Partly through visits to monuments of Renaissance Italy, Roman and Florance Cornell established his link with Medici Princes and Princesses, cultural totems as precious to him as his Renaissance statues and paintings were to the expatriate American Gilbert Osmond. The hotel is infinitely alluring and rich in historical and geographical extensions, its grand facade often culled from Renaissance palaces, its very name derived from the great private residences of the past: the hotels particuliers.

Monday, March 23, 2009

setting for a fairy tale, part I

It’s as if the curtain has just come up. Voila! Cornell’s miniature stage. The play is about to begin.
His set is striking. A black frame, painted along the border of this box, reveals a grand chateau, which conjures up a feeling of the past. The chateau is set back from the border, giving the box an additional dimension, and making room for characters to act out their dramas before it. A forest, constructed from twigs, lies behind the chateau.
A Setting for a Fairy Tale.
Act 1, scene one.
Nothing happens. The tableau is frozen. No props or objects are moveable. Nothing will ever change. Yet there’s a magical atmosphere, as if much could happen, years could pass, or time could stand still.
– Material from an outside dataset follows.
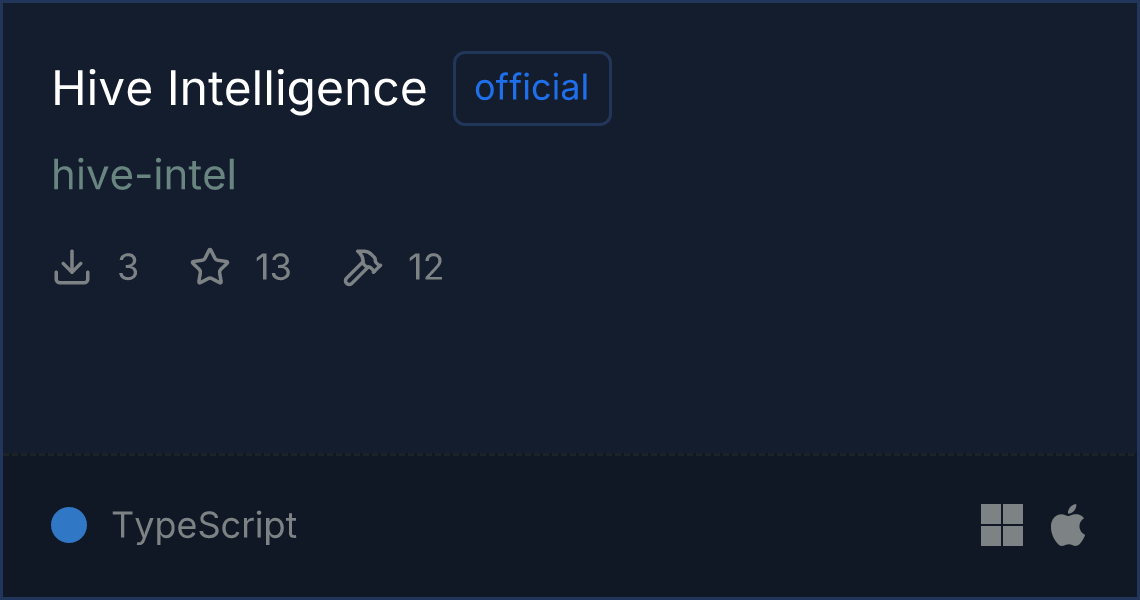Select the TypeScript language label
Screen dimensions: 1140x600
point(205,525)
People could die and come back to life, or get lost in the forest behind the chateau. Who knows what happens in that forest? This box is all about the imagination.
Setting for a Fairy Tale asks me, the viewer, to create my own drama, becoming storyteller and listener for this stage.
The props: a mammoth Renaissance building, decorated with external galleries running between turrets. The building has a high-pitched roof and many windows. Yet this isn’t a three-dimensional miniature house that Cornell has drawn or built at a small scale. It’s a cutout engraving of a Paris municipal building, clipped from a book on French edifices entitled Les Plus excellents bastiments de France, published in 1576. The engraving by Jacques Androuet du Cerceau depicts the Chateau de Madrid, built for Francis I in 1549.
This clipped engraving, however, re-creates the feeling of an inhabited place. I experience a magical stumble back in time, and enter this symbol of the lost splendor of a Golden age, a world of princes and princesses, of chamber music, exotic banquets, trade, and romance. An enchanting world that no longer exists, except in its vestiges in the modern ballet and fairy tales. What might happen in this world, if I could imagine it?

Sunday, March 22, 2009

Bébé Marie


Within her box behind glass Bébé Marie’s frail immortality could never be wrecked. Living further behind twigs, in a fictional forest, Bébé Marie is not only safe, away from air or elements or anyone who might touch her, but she is also a voyeur, always gazing at her viewer. A smiling evasiveness indicates that she has something to hide. What is it? The longer I stare at Bébé Marie, the more I want to know why she is in the forest, and why she is hidden. She entices me to come closer. Why is she so enmeshed in the woods? She stares and I imagine what she wants, and what she longs for, and suddenly, she knows! She knows all my longings and desires and fears, and inhabits them, and suddenly I am that doll in the forest, helpless and afraid—staring into myself. The exchange is an eerie one, fraught with complication. For I, the voyeur, have been caught by Bébé Marie. She has embodied all my desires, and knows that I am her, that object, lurking in the woods and I may never get out.